Logo Questions Linux Laravel Mysql Ubuntu Git Menu
 

Find integer nearest-neighbour in a dict

I have a dict that takes integer keys:

a = {}
a[1] = 100
a[55] = 101
a[127] = 102

I would like to be able to take the nearest neighbour when asking :

a[20] # should return a[1] = 100
a[58] # should return a[55] = 101
a[167] # should return a[127] = 102

Is there a pythonic way of doing this? (I imagine this can be done by looping on all dict, but that's probably not the most elegant solution?)


Same question with double-index (integers as well) :

 b[90, 1] = 100, b[90, 55] = 101, b[90, 127] = 102
 b[70, 1] = 40, b[70, 45] = 41, b[70, 107] = 42

I would like to be able to get b[73, 40] = b[70, 45] = 41, i.e. nearest neighboor in a 2D plane.

like image 840
Basj Avatar asked Jan 09 '23 17:01

Basj


1 Answers

Update: After benchmarking the two approaches in this answer, the second approach is significantly better, to the point that it should almost be strictly preferred.

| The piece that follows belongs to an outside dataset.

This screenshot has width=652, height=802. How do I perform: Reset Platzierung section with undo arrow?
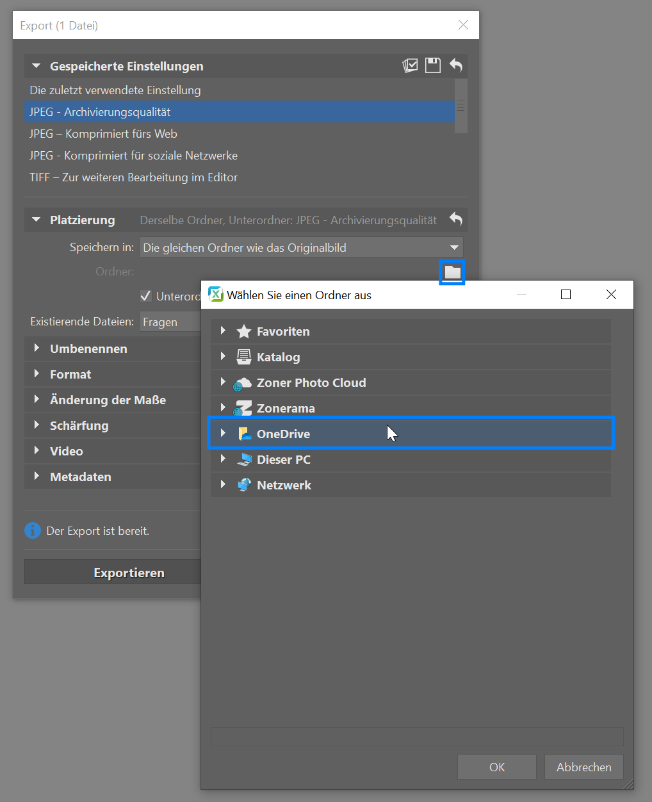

The following approach handles n-dimensions identically:

class NearestDict(dict):
    def __init__(self, ndims):
        super(NearestDict, self).__init__()
        self.ndims = ndims

    # Enforce dimensionality
    def __setitem__(self, key, val):
        if not isinstance(key, tuple): key = (key,)
        if len(key) != self.ndims: raise KeyError("key must be %d dimensions" % self.ndims)
        super(NearestDict, self).__setitem__(key, val)

    @staticmethod
    def __dist(ka, kb):
        assert len(ka) == len(kb)
        return sum((ea-eb)**2 for (ea, eb) in zip(ka, kb))

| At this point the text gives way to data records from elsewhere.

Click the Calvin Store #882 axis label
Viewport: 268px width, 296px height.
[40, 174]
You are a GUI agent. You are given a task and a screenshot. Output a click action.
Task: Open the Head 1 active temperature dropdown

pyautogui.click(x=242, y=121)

    # Helper method and might be of use
    def nearest_key(self, key):
        if not isinstance(key, tuple): key = (key,)
        nk = min((k for k in self), key=lambda k: NearestDict.__dist(key, k))
        return nk

    def __missing__(self, key):
        if not isinstance(key, tuple): key = (key,)
        if len(key) != self.ndims: raise KeyError("key must be %d dimensions" % self.ndims)
        return self[self.nearest_key(key)]

Demo:

a = NearestDict(1)
a[1] = 100
a[55] = 101
a[127] = 102
print a[20]    # 100
print a[58]    # 100
print a[167]   # 102
print a.nearest_key(20)     # (1,)
print a.nearest_key(58)     # (55,)
print a.nearest_key(127)    # (127,)

b = NearestDict(2)
b[90, 1]   = 100
b[90, 55]  = 101
b[90, 127] = 102
b[70, 1]   = 40
b[70, 45]  = 41
b[70, 107] = 42
print b[73, 40] # 41
print b.nearest_key((73,40)) # (70, 45)

Note that if the key exists, the lookup is no slower than a standard dictionary lookup. If the key does not exist, you compute the distance between every existing key. Nothing is cached, although you could tack that on I suppose.

Edit:

From the approach suggested by Kasra's answer the following approach implements the same class as above using scipy's cKDTree:

Note that there is an additional optional argument, regenOnAdd that will allow you to defer (re)-building the KDTree until after you have completed (the majority of) your inserts:

from scipy.spatial import cKDTree

class KDDict(dict):
    def __init__(self, ndims, regenOnAdd=False):
        super(KDDict, self).__init__()
        self.ndims = ndims
        self.regenOnAdd = regenOnAdd
        self.__keys = []
        self.__tree = None
        self.__stale = False

    # Enforce dimensionality
    def __setitem__(self, key, val):
        if not isinstance(key, tuple): key = (key,)
        if len(key) != self.ndims: raise KeyError("key must be %d dimensions" % self.ndims)
        self.__keys.append(key)
        self.__stale = True
        if self.regenOnAdd: self.regenTree()
        super(KDDict, self).__setitem__(key, val)

    def regenTree(self):
        self.__tree = cKDTree(self.__keys)
        self.__stale = False

    # Helper method and might be of use
    def nearest_key(self, key):
        if not isinstance(key, tuple): key = (key,)
        if self.__stale: self.regenTree()
        _, idx = self.__tree.query(key, 1)
        return self.__keys[idx]

    def __missing__(self, key):
        if not isinstance(key, tuple): key = (key,)
        if len(key) != self.ndims: raise KeyError("key must be %d dimensions" % self.ndims)
        return self[self.nearest_key(key)]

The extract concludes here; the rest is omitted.